Analysis of the birchwood xylan hydrolysis products

TLC analysis (Fig. 6) showed the action of purified xylanase on birchwood xylan was characterized by an initial release of xylooligosaccharides (Xoligo > X2). The mode of action of xylanase was found to be endo-type as it produced xylobiose (X2) as the predominant end product from birchwood xylan along with higher xylo-oligosaccharides as intermediates. This property makes the enzyme attractive as relatively pure xylooligosaccharides can be obtained.

Fig. 6
figure 6

TLC analysis of hydrolysis product birchwood xylan by the secreted enzyme. X1: xylose; Lane 1–5: reaction mixture at 0, 1, 2, 3 and 4 h, respectively; X2: xylobiose

Conclusions

Currently, heterologous expression is the main tool for the production of industrial enzymes. P. pastoris is one of the favorite expression hosts because of many advantages over other hosts. In this study, the A. usamii E001 xylanase was expressed and secreted by P. pastoris in an inducible system. Using this expression system, acceptable yields of recombinant xylanase have been obtained upon optimization of growth and expression conditions. To our knowledge, this is the first report describing expression of a xylanase gene from A. usamii in P. pastoris.

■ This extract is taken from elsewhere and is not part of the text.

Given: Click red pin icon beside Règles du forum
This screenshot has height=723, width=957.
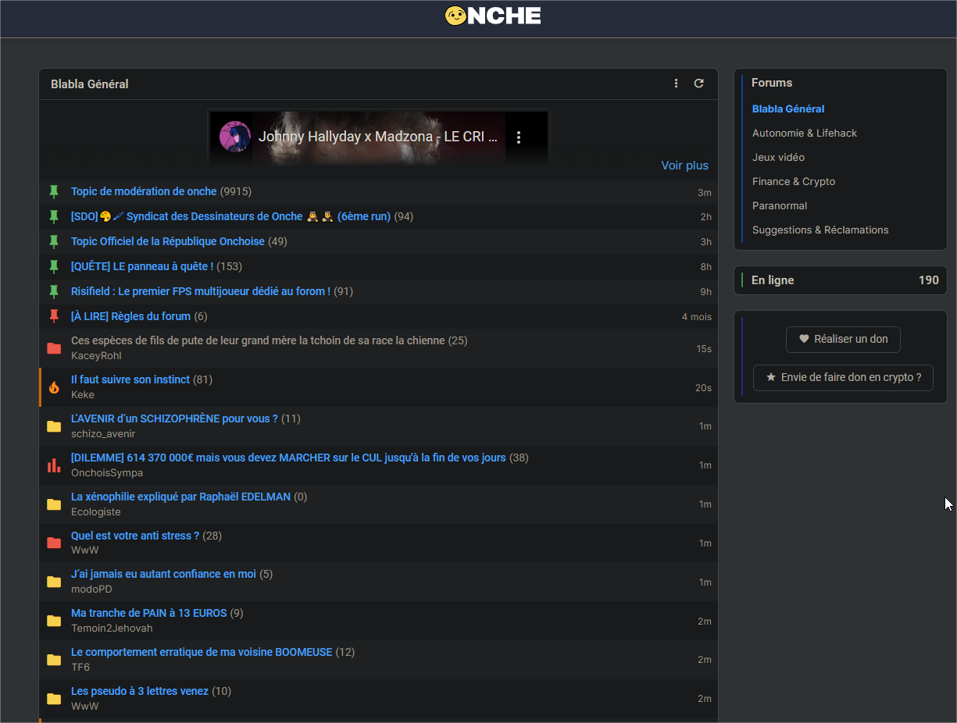Looking at the screenshot, I should tap(54, 316).
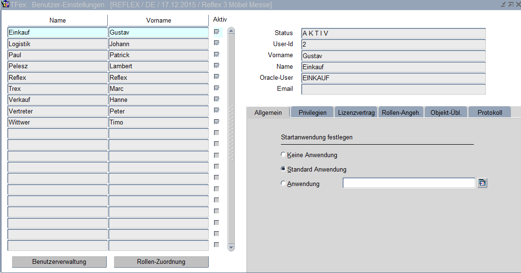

Yeast-expressed xylanase had a higher biological activity than bacterially expressed xylanase. In addition, the secreted xylanase was active over the pH range from 3.0 to 7.0, which could be suitable for application in the animal feed industry. In addition, this xylanase was found to be able to degrade xylan into xylooligosaccharides effectively. As xylan can be prepared cost-effectively from agricultural by-products (i.e. wheat bran, bagasse, corn core) only by alkaline hydrolysis, this xylanase also displays a potential to be used in the production of nutraceuticals, for example, oligosaccharides.